▶ [Action item]: Reproduce exactly, and only, the lines of the material below running from the line bearing "This screenshot has height=1132, width=800." through the line bearing "the Gornergrat cog". Leave any pictures out.

▶ [Data section]:
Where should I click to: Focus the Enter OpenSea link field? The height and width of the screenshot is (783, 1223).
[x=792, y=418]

--

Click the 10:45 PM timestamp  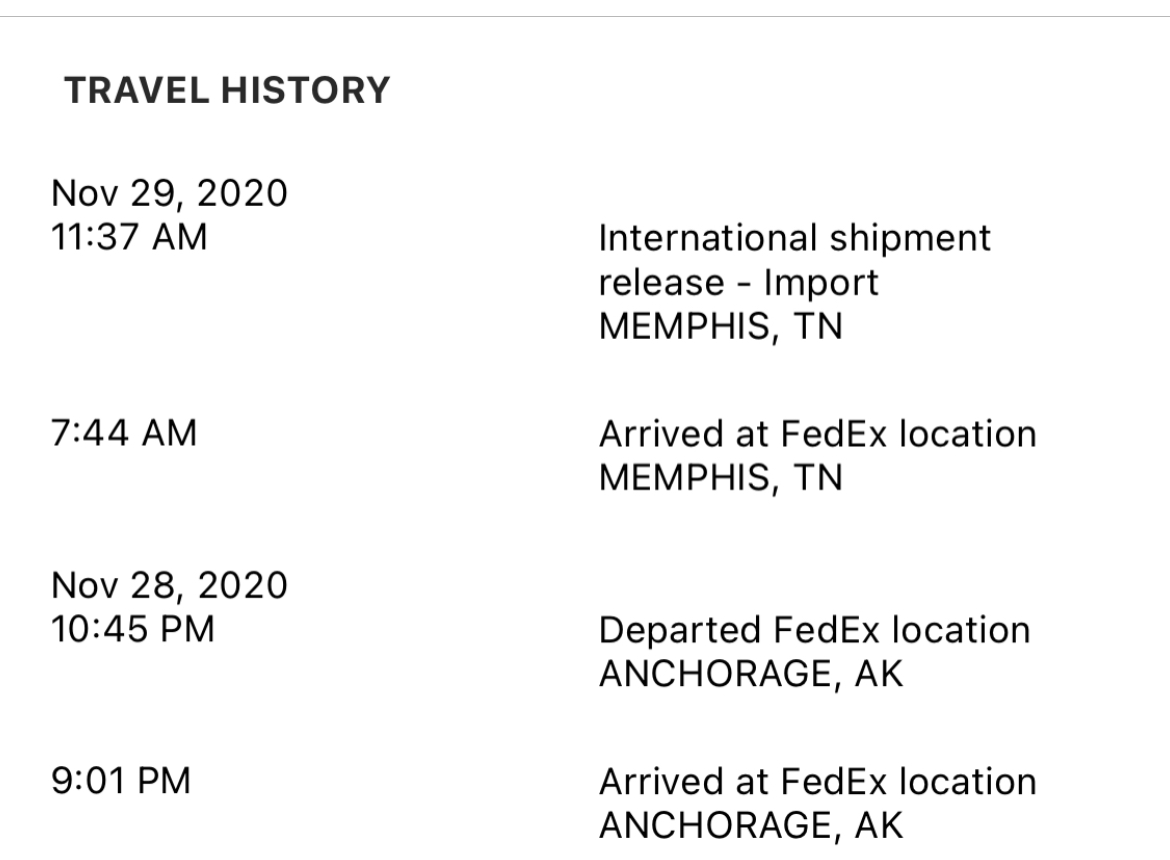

...

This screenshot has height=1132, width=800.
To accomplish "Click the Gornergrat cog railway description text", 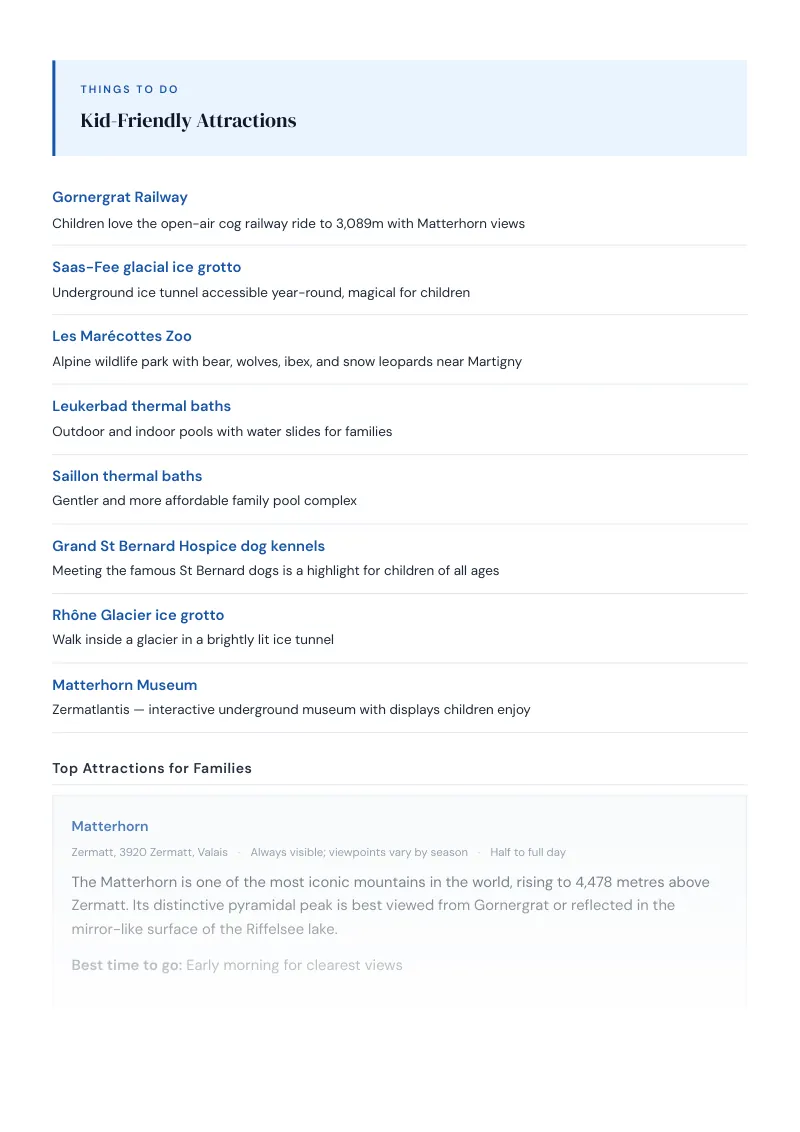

▶ [Finished exercise]:
This screenshot has height=1132, width=800.
To accomplish "Click the Gornergrat cog railway description text", 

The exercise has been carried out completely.